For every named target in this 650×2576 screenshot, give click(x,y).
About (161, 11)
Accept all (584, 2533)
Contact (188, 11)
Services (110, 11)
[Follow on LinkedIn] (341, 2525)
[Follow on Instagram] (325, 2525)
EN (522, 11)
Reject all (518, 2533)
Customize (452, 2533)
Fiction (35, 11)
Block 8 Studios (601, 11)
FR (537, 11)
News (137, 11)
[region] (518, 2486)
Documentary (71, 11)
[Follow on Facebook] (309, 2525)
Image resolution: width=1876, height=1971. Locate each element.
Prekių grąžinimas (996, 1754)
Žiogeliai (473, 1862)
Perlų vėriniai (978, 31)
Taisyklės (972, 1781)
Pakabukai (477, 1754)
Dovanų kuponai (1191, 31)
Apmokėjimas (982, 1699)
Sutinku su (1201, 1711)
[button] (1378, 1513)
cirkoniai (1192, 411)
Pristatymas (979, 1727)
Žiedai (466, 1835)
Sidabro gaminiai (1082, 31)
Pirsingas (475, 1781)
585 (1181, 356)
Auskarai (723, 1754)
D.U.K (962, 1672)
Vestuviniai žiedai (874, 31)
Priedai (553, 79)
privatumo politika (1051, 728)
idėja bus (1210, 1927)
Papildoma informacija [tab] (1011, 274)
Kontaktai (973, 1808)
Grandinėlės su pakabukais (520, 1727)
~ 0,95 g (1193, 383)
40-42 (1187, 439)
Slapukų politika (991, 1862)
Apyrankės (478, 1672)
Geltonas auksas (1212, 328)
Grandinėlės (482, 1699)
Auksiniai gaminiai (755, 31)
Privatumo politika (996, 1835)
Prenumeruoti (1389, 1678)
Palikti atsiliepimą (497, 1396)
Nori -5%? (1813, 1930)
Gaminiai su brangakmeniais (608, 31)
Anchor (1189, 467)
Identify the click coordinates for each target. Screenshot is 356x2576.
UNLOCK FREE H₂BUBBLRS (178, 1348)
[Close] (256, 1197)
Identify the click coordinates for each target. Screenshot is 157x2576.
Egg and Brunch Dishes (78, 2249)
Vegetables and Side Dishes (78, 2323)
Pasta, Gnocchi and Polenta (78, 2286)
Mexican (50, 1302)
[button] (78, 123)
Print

Prompt -> Print again the lines of the entries above that fall between the line holding "cirkoniai (1192, 411)" and the line holding "Geltonas auksas (1212, 328)", inclusive, exactly as they stand.

Exercise result ->
cirkoniai (1192, 411)
Pristatymas (979, 1727)
Žiedai (466, 1835)
Sidabro gaminiai (1082, 31)
Pirsingas (475, 1781)
585 (1181, 356)
Auskarai (723, 1754)
D.U.K (962, 1672)
Vestuviniai žiedai (874, 31)
Priedai (553, 79)
privatumo politika (1051, 728)
idėja bus (1210, 1927)
Papildoma informacija [tab] (1011, 274)
Kontaktai (973, 1808)
Grandinėlės su pakabukais (520, 1727)
~ 0,95 g (1193, 383)
40-42 (1187, 439)
Slapukų politika (991, 1862)
Apyrankės (478, 1672)
Geltonas auksas (1212, 328)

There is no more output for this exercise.